Loeb's grand niece Kathryn Peterson reported that Loeb sometimes painted on paper because she couldn't afford canvas.

==Art teacher==

Loeb began her teaching career in the years before the outbreak of World War I as an instructor for Hull House, the settlement on the near west side of Chicago, and in 1923 organized an exhibit of her students' work. Aiming for a natural development of artistic skills, she replaced rule-bound instruction with suggestions and encouragement. The young artists could choose their own media and subjects and employ whatever technique they wished in planning and executing their works. In 1930, she began teaching classes in an experimental education program at PS 41, a public elementary school in the Greenwich Village section of Manhattan. As at Hull House, Loeb's students were given freedom to work without direct instruction or close supervision. Discussing her methods, Loeb told an interviewer, "the youngsters developed in the regular channels of public school instruction become somewhat self-conscious and inhibited in expressing their feelings and impressions about their experiences, and of course work less freely than these children have done." A few years later, she taught at another experimental school, the Metairie Park Country Day School in Louisiana. In what seems to have been her last position, she returned to teach at Hull House for a time during World War II.
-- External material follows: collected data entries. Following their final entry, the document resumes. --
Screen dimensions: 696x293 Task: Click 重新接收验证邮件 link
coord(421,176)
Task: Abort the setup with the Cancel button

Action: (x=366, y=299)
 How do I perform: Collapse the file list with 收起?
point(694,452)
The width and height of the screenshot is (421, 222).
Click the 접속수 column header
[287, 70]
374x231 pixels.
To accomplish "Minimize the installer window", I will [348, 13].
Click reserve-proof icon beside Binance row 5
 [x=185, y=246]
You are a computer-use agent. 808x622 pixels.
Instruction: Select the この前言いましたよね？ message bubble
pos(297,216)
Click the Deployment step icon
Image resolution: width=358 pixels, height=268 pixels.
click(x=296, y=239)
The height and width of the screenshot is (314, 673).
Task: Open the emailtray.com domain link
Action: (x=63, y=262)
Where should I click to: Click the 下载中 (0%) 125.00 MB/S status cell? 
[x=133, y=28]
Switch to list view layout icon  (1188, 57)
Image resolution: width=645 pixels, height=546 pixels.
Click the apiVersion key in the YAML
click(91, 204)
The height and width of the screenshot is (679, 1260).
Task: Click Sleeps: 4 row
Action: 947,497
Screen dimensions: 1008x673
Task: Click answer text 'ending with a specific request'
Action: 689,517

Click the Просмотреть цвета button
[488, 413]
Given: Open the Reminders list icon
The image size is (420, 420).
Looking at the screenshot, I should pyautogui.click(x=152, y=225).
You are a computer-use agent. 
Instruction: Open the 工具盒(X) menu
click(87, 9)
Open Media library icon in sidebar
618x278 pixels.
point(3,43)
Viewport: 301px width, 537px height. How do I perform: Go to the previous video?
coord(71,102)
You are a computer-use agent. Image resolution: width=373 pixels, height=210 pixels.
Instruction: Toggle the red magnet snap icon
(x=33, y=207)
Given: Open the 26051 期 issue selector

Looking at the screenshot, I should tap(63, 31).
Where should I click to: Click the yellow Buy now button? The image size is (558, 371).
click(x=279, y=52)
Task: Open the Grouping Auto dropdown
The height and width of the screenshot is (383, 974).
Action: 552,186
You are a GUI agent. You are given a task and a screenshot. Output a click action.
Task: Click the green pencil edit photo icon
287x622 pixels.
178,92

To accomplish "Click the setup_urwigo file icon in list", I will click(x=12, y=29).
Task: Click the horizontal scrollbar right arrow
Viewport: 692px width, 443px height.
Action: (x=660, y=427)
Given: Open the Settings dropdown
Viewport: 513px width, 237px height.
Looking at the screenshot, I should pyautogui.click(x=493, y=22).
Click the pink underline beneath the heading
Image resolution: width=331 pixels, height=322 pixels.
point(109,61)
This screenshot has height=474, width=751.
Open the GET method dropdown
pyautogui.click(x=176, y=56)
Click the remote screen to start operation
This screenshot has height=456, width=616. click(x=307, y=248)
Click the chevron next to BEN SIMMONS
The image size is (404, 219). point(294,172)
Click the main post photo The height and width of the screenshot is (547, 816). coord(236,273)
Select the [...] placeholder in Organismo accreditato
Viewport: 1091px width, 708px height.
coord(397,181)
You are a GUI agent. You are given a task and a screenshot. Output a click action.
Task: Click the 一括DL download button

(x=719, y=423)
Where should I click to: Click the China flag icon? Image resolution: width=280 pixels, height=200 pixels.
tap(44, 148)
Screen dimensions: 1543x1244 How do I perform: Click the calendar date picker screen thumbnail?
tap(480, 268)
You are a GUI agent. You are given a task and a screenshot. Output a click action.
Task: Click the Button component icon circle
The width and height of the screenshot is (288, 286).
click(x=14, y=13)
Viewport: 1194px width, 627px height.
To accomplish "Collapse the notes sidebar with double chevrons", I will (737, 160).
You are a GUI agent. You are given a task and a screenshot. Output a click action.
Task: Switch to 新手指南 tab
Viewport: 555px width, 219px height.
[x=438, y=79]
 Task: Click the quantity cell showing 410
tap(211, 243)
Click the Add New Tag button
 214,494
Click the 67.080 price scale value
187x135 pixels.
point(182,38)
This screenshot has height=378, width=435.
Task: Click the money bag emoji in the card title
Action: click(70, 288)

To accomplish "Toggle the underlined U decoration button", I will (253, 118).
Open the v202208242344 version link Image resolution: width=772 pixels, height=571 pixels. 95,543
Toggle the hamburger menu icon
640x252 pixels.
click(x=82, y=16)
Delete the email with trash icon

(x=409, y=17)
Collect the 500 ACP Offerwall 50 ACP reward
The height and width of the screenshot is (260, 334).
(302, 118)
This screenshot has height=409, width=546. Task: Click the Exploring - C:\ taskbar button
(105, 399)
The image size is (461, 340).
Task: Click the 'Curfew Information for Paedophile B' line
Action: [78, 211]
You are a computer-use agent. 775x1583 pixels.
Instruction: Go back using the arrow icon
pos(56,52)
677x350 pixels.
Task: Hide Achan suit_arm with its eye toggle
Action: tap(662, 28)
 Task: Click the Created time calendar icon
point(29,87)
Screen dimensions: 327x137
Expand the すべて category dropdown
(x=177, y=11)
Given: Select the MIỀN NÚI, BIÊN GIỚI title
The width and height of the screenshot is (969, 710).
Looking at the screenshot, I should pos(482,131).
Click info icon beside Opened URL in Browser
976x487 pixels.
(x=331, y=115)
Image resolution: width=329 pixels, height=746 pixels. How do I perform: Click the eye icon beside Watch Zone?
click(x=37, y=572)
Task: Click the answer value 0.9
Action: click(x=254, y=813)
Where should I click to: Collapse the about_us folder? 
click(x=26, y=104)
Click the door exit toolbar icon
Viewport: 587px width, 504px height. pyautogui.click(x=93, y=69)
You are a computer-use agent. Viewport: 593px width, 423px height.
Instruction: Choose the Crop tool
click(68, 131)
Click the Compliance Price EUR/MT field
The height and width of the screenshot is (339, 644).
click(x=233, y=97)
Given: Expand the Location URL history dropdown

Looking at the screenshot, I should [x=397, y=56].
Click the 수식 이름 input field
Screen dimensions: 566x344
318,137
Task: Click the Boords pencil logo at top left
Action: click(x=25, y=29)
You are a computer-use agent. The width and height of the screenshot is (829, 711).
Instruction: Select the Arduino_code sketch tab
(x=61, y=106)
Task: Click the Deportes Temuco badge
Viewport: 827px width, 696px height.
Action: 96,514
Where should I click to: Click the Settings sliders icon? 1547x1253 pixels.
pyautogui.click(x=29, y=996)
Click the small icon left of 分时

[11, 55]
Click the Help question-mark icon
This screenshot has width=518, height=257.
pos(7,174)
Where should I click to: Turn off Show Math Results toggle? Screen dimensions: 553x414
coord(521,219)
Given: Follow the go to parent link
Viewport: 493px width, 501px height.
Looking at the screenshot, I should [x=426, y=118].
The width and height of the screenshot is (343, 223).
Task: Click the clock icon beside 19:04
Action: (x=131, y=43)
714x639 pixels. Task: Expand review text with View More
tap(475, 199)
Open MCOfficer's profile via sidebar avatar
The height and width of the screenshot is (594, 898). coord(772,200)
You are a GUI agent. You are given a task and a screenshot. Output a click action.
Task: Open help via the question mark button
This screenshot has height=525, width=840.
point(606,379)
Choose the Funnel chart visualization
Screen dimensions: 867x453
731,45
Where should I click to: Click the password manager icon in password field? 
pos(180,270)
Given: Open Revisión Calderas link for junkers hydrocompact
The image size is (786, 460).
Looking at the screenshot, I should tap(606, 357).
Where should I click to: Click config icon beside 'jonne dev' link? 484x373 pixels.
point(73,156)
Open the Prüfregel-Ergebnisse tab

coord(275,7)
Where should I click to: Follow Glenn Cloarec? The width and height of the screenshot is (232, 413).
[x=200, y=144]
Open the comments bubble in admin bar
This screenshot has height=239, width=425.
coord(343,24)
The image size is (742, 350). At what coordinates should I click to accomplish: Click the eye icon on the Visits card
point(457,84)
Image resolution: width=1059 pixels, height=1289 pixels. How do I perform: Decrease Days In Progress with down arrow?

==Personal life and family==

Loeb was born in Starnberg, Bavaria, Germany, on July 3, 1887. Her parents were Adolph Loeb (1838–1903) and Johanna Mannheimer Loeb (1846–1933). Both were German-born and had been naturalized before Loeb's birth. They were traveling in Germany at the time of Loeb's birth and returned to their home in Chicago when she was two. Adolph Loeb bought and sold real estate for a living. Loeb was the youngest of eight children. Her siblings were Esther (1870–1940), Bertha (1871–1965), Jacob (1874–1924), Lenore (1876–1943), Ludwig (1878–1944), Eva (1880–1959), and Gertrude (1882–1956).

When Adolph Loeb's health declined in about 1900, Loeb and her mother moved into the Chicago home of his daughter, Esther, and her husband, Henry N. Greenbaum, and they remained there after his death.

In 1940, Dorothy wrote two articles published in a short-lived weekly magazine called Friday. Using photojournalism and focusing largely on contemporary celebrities, the magazine was an unsuccessful attempt to establish a progressive alternative to Life. Both of her articles concerned the plight of children in war-time Europe.

Loeb died on July 23, 1971, in Los Angeles.